Instructions to follow: From the entries, filter out every line that lacks "target" and copy the rest.

═════ Supplied information

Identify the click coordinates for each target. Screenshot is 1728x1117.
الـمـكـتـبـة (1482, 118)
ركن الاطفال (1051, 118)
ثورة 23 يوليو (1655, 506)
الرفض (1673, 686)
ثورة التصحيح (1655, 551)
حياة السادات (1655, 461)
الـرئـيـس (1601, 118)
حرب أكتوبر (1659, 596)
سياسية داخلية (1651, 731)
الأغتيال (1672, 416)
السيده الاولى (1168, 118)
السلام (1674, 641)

══════════
═════ Supplied information

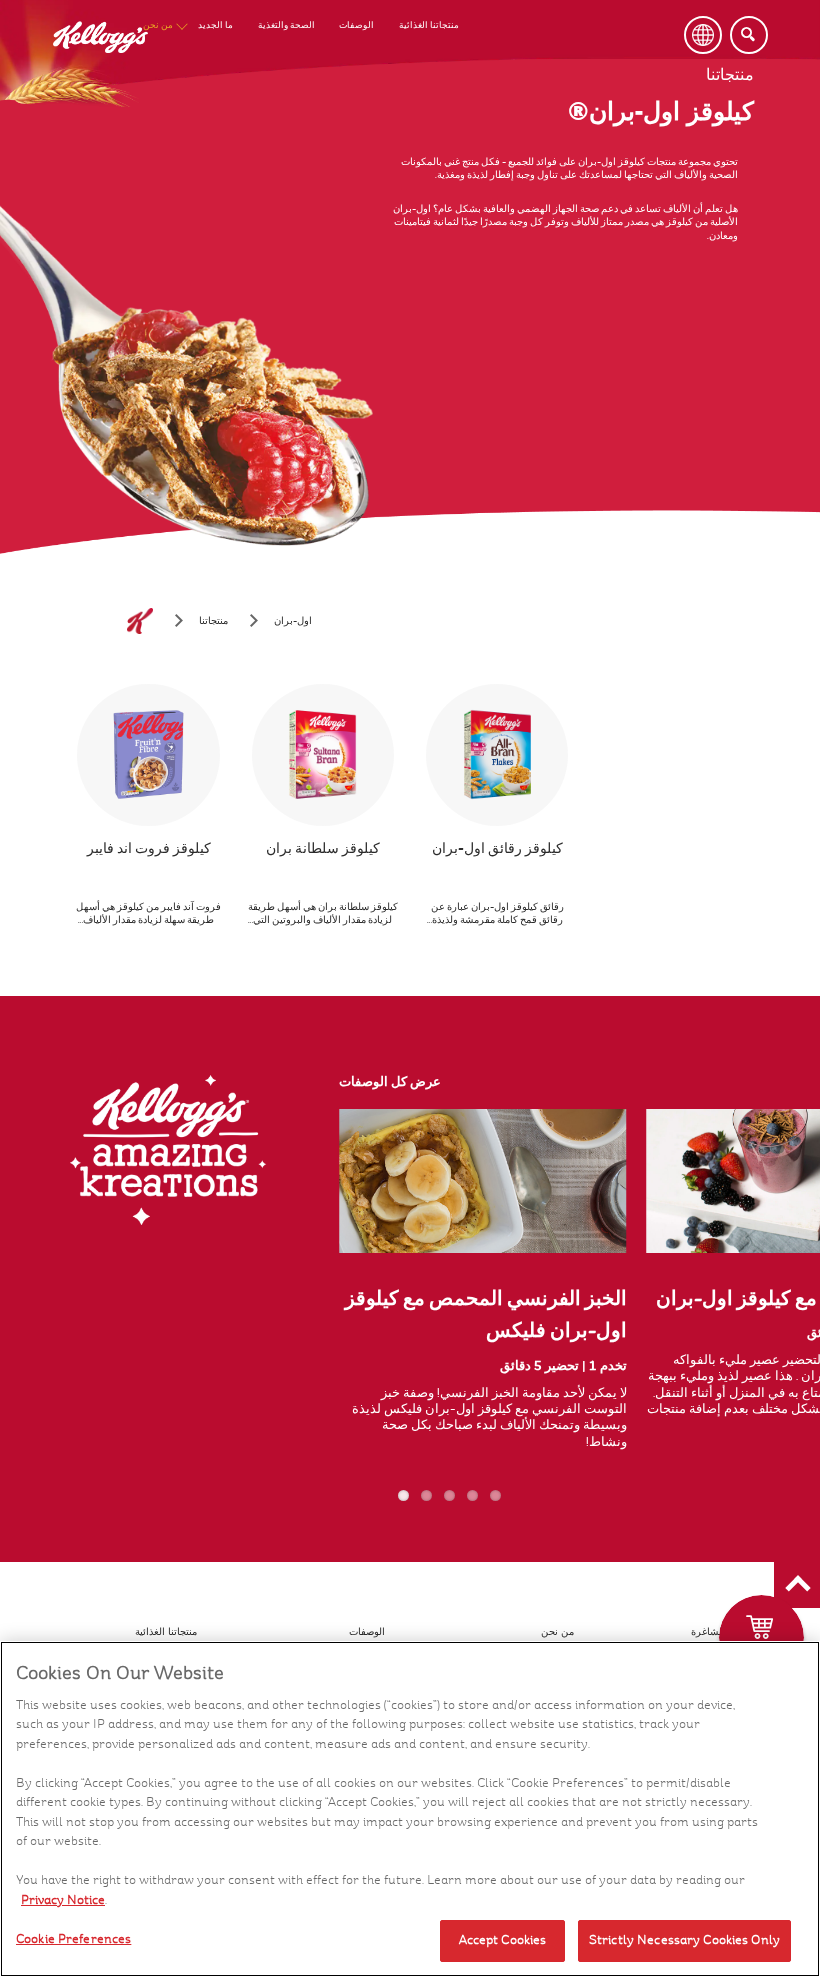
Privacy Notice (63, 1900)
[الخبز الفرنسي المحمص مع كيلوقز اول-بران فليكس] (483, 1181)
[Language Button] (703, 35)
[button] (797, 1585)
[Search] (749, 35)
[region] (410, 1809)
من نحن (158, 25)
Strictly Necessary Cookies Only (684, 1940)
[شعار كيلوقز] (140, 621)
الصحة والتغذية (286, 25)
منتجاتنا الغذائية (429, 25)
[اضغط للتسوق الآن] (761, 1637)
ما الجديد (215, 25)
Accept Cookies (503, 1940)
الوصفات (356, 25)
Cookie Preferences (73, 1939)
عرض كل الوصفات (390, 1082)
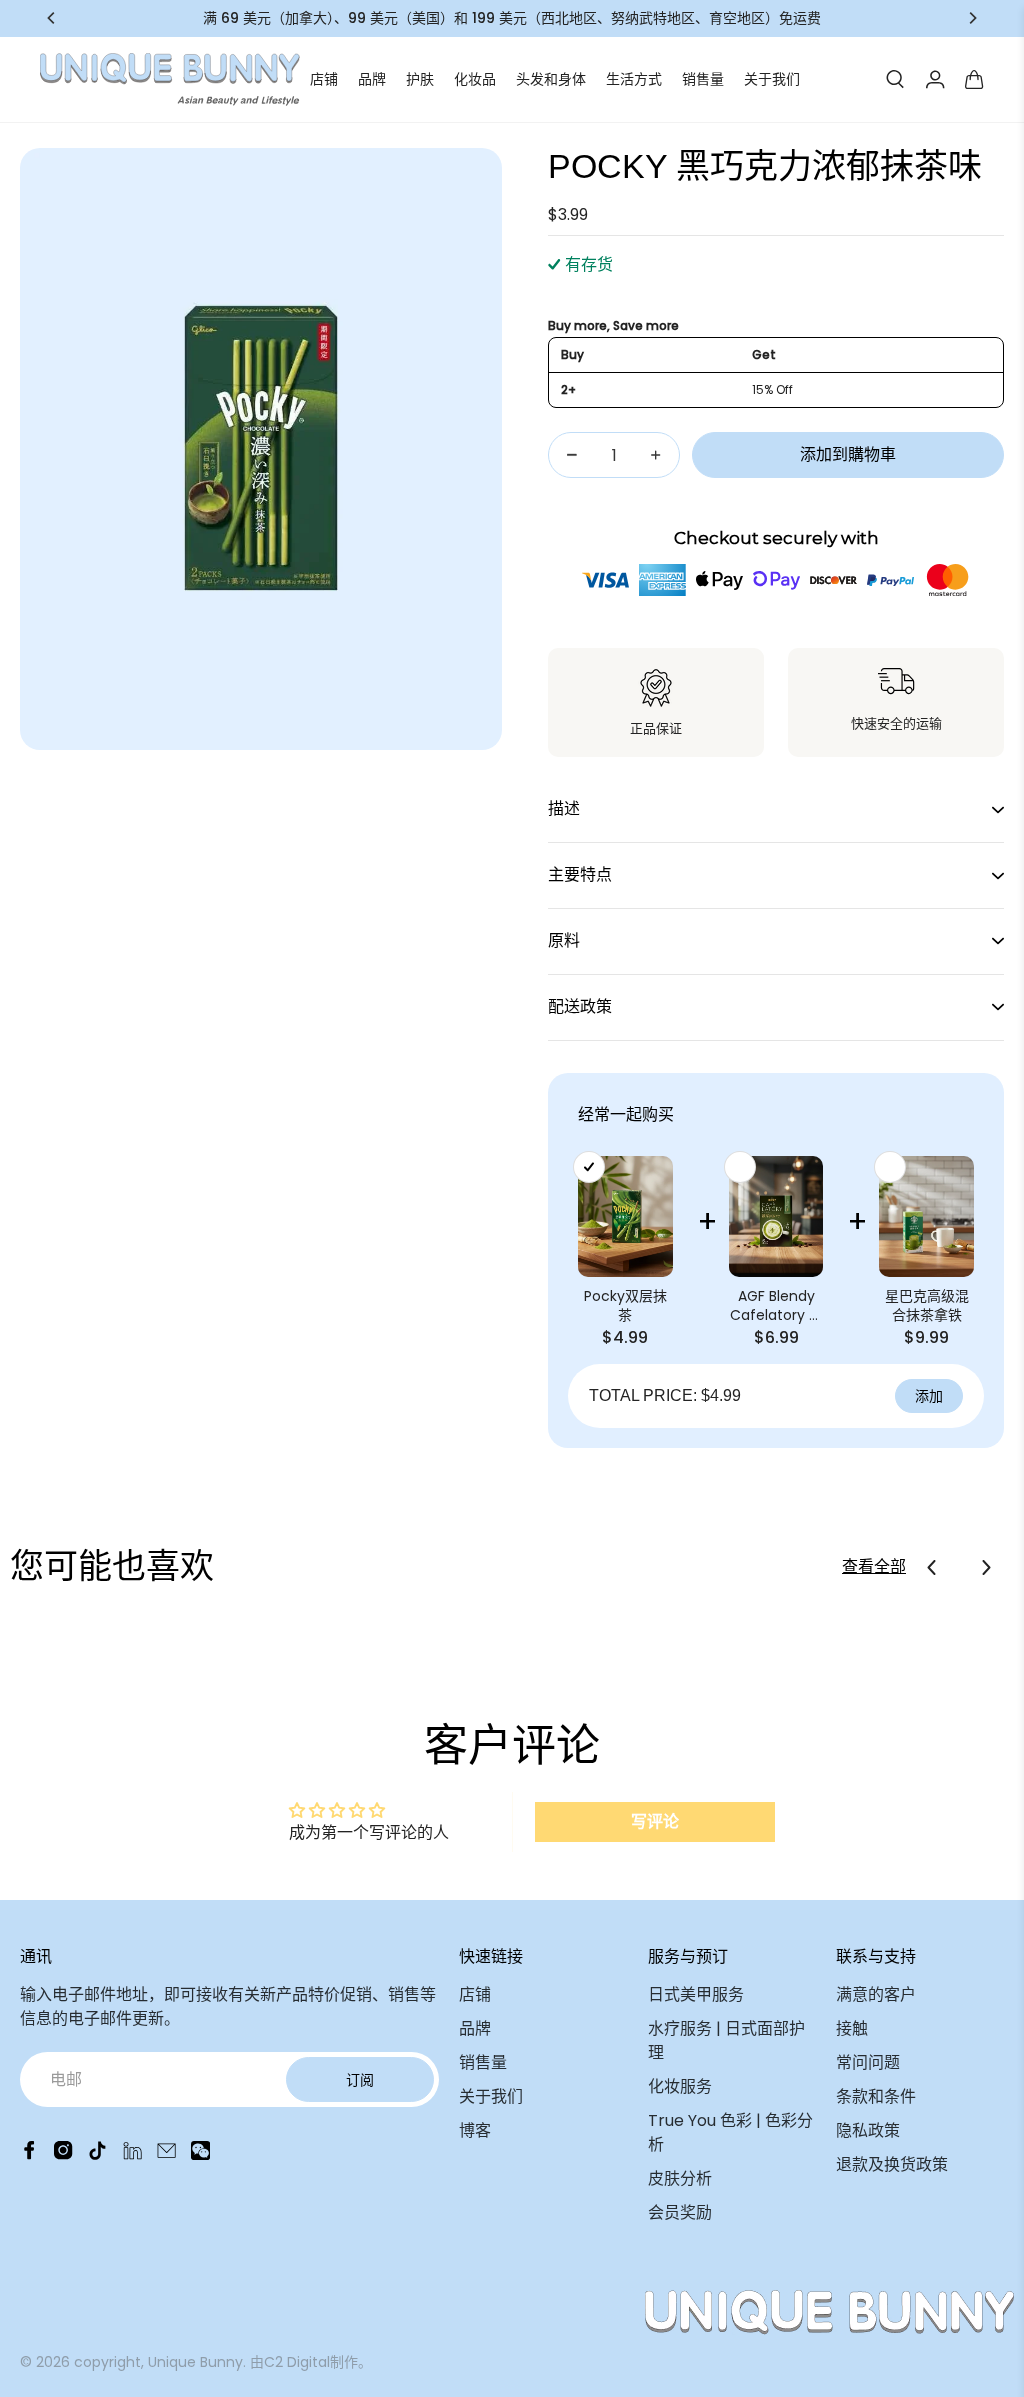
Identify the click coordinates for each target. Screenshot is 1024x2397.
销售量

══════════
═════ Supplied information

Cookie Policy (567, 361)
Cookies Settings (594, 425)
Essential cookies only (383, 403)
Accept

══════════

Solution to the problem:
Identify the click coordinates for each target. Screenshot is 1728x1117.
Identify the click coordinates for each target. Screenshot is 1024x2397.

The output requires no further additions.